La checa abruma 6-3 y 6-0 a Bouchard y logra su segundo título en solo 55 minutos, la final más corta de los últimos 31 años

Kvitova ataca un revés. Ampliar foto
Kvitova ataca un revés. Getty Images

En solo 55 minutos Petra Kvitova logró 6-3 y 6-0 y ante Eugenie Bouchard su segundo título de Wimbledon celebrando la final más corta de los últimos 31 años. Por encima del marcador, el partido decisivo dejó una actuación espectacular de la tenista checa, lista para conquistar la Copa o morir intentándolo desde el primer minuto.
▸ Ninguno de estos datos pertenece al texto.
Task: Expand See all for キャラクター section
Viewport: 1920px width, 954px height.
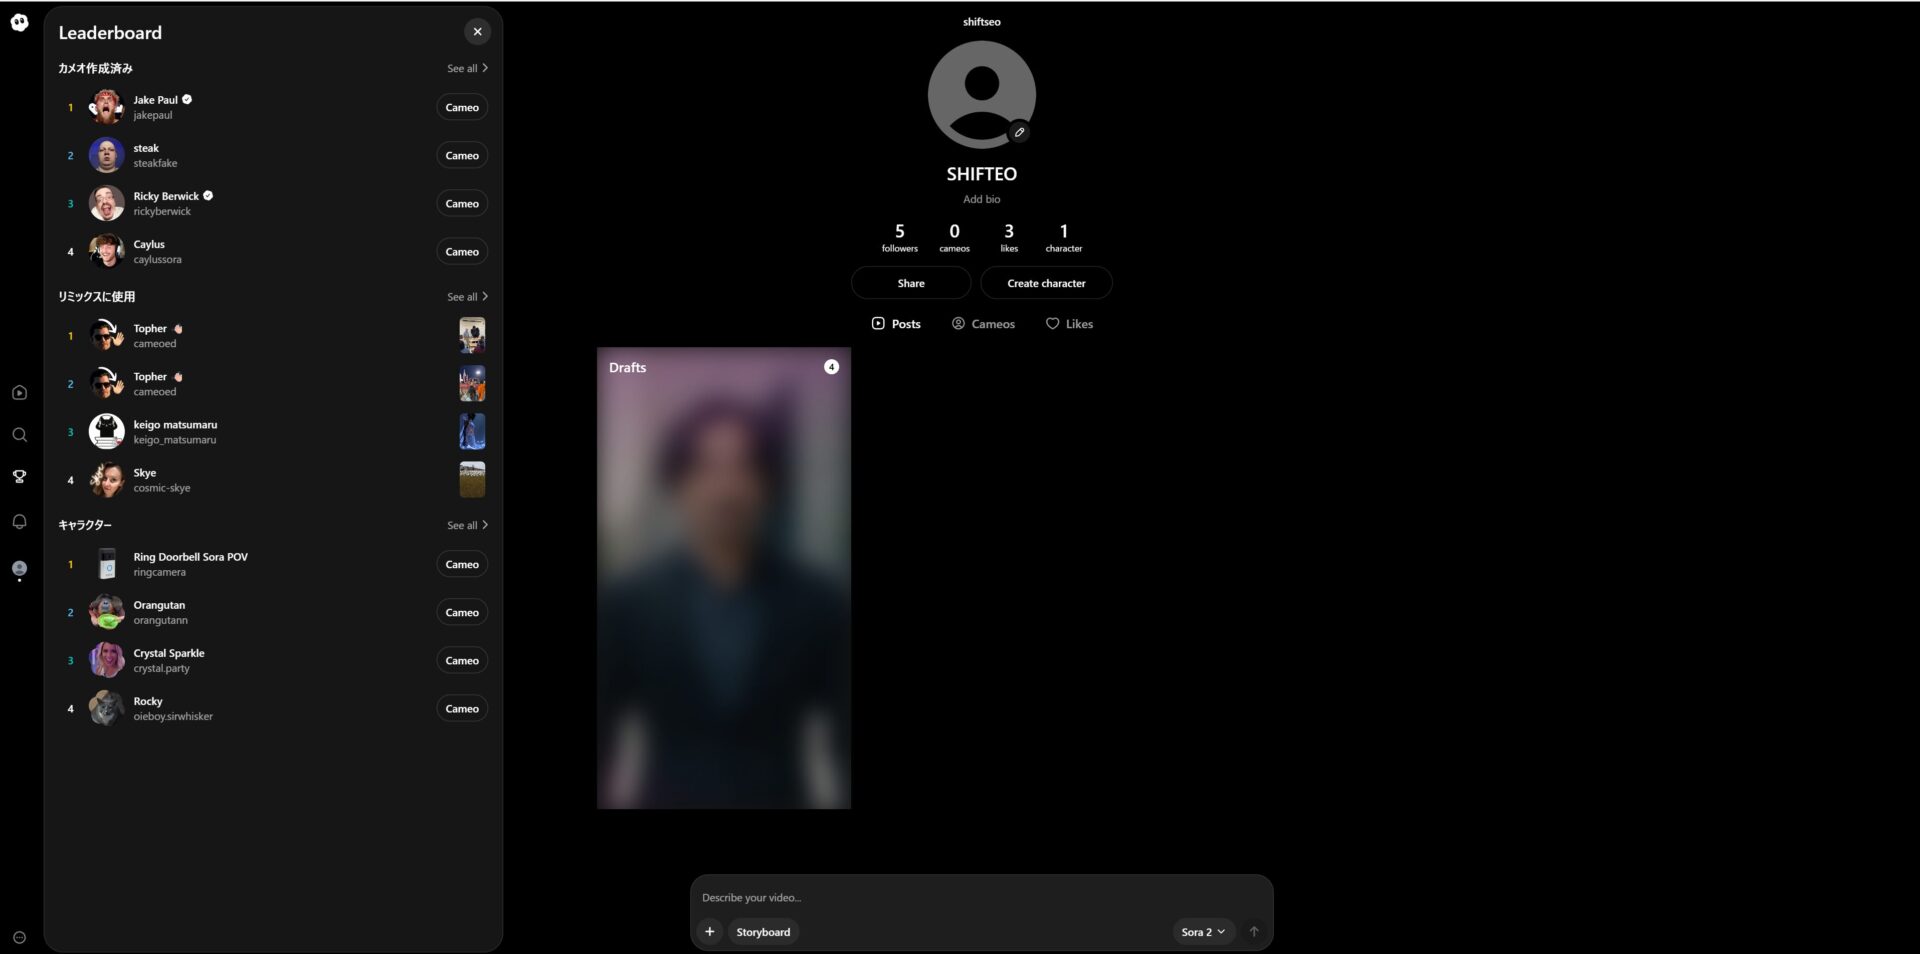Action: coord(467,525)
La número seis mundial, de 24 años, abrumó a la número trece, de 20, con una propuesta hercúlea, rebosante de fuerza y de pasión, llena de convencimiento, incontestable por el alto grado de acierto. Kvitova fue como Lukas Rosol, una tenista dispuesta a reventar cada pelota. Al contrario que su compatriota, nunca abrió con sus errores la posibilidad de que el monólogo se convirtiera en diálogo. Bajo las nubes y entre gotas de lluvia, la checa alzó el título.
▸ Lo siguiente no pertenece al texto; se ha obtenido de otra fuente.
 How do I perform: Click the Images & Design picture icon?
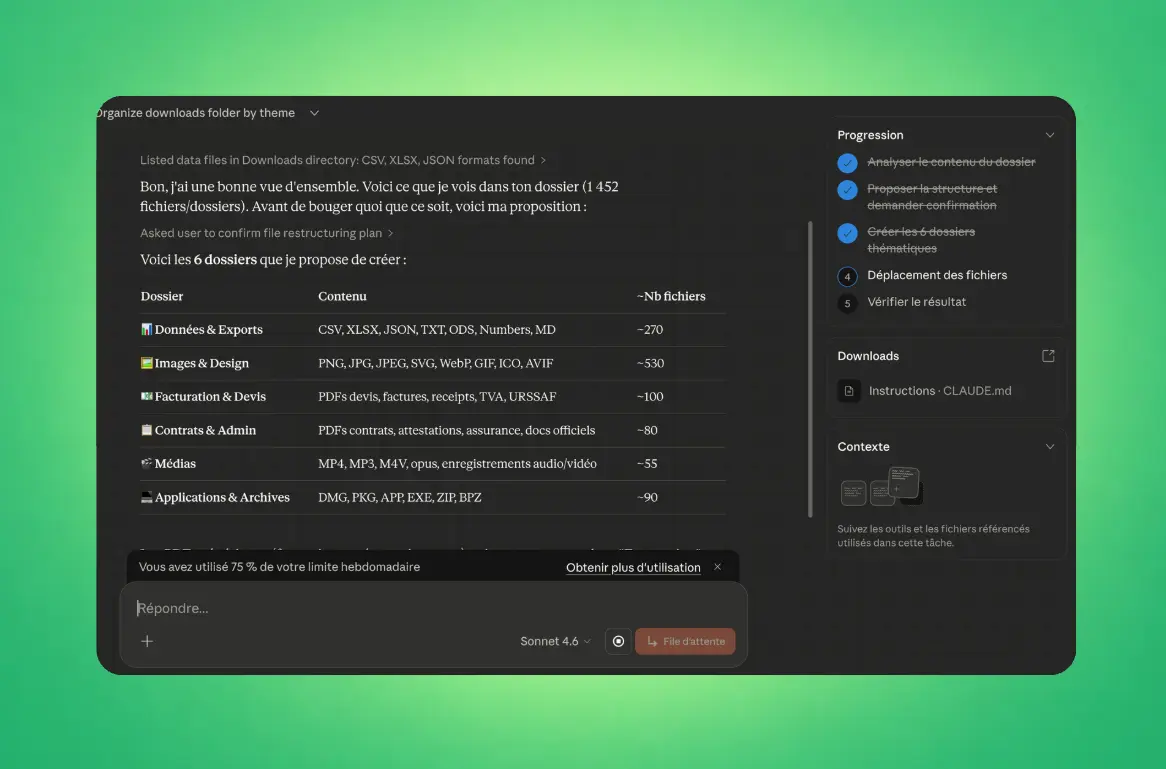point(147,364)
Bouchard intenta recuperar una pelota. ampliar foto
Bouchard intenta recuperar una pelota. Getty Images

En Londres, un partido de una sola dirección. Kvitova domina el partido de principio a fin. Bouchard no tiene tiempo de proponer nada. Fuera cual fuera la táctica de la canadiense, la checa no le deja tiempo para ponerla en práctica. Al saque, la campeona de 2011 apenas sufre un break episódico (5-2), y maniata siempre a la aspirante con sus bombas. Al resto, que es donde normalmente debería sufrir, también lleva la voz cantante, porque devuelve los saques de Bouchard con una contundencia suicida. O es punto suyo o es fallo suyo. La canadiense no entiende nada. Tanta preparación, tanta estrategia, para que luego venga la contraria, reviente cada bola, y le deje muda. Los trallazos de la checa le quitan la raqueta de las manos. Es como una directora de orquesta sin batuta: sabe la partitura, pero no tiene la oportunidad de dirigir la orquesta.
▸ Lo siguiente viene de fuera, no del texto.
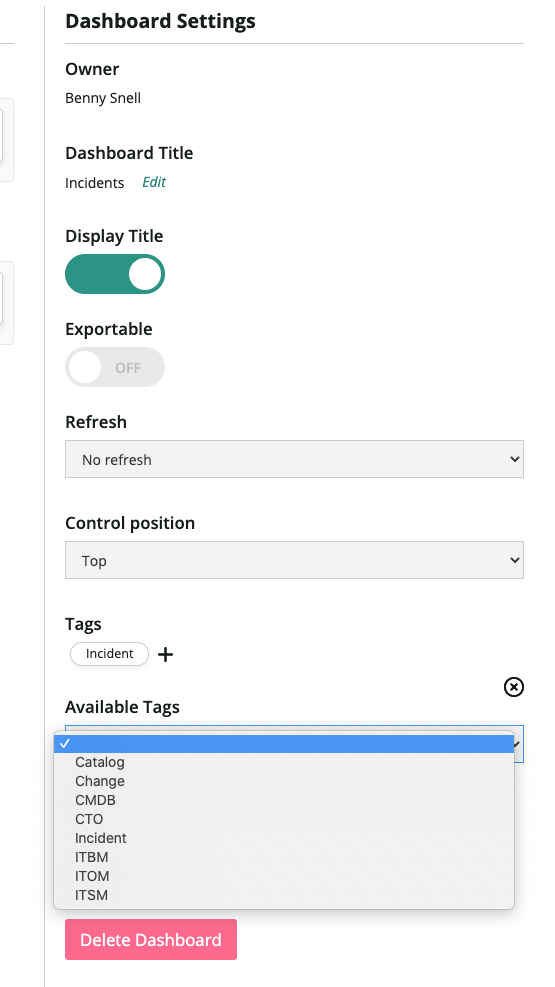Image resolution: width=555 pixels, height=987 pixels.
Task: Click the Refresh dropdown chevron arrow
Action: pos(514,459)
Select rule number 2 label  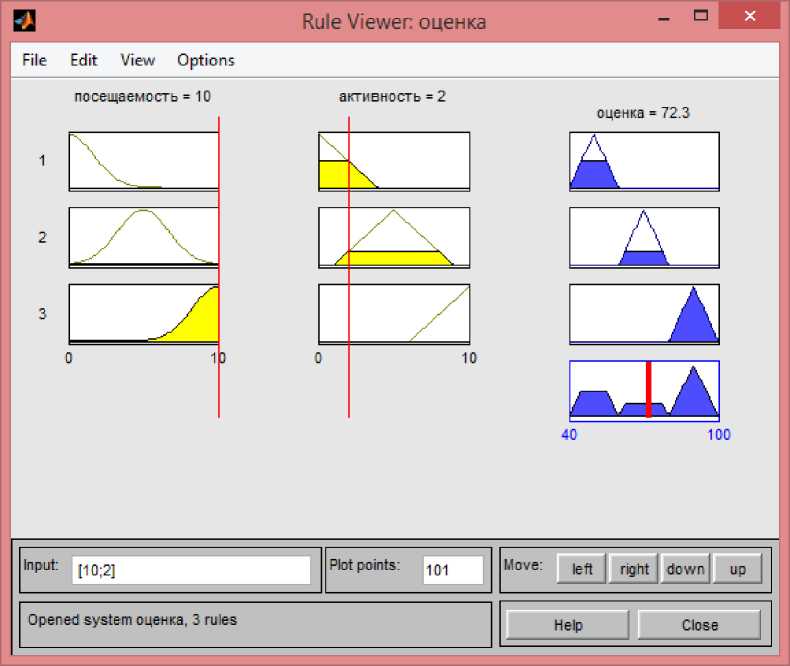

En solo 39 minutos, Kvitova marcha set y break arriba. Tira de línea a línea. Compite con el convencimiento de quien considera suyo el título. Casi monosilábica ante la prensa, la checa habla en la pista. Torrencial en sus declaraciones a los periodistas, la canadiense se queda muda sobre el césped, sin competir a la altura de lo que hizo en el torneo y sin parecerse a la joven talentosa que llegó a las semifinales de los dos primeros grandes del curso. Inexperta como es, a Bouchard parece atragantársele que su contraria sea zurda. En las pocas ocasiones que puede apretar un tiro y probar a coger el timón de un intercambio, pone la diana sobre el drive de la checa, un misil. En el Palco Real, Jack Nicklaus, uno de los mejores competidores de todos los tiempos, disfruta del encuentro. Seguramente el Oso Dorado se reconozca en la forma en la que Kvitova celebra el título, tan parecida a como lo hizo en 2011, cuando disparó una lluvia de aces en el último juego, la marca de los campeones.

Desde entonces, la checa penó para digerir la presión del estrellato, reconoció su falta de fortaleza mental y sufrió de problemas respiratorios, lo que no le impidió ganar la Copa de Maestras. Con 24 años, es la única tenista de la generación de los años 90 del siglo XX que ha celebrado un grande. Ahora tiene una segunda oportunidad: con ese saque y ese resto, solo su cabeza marcará su techo.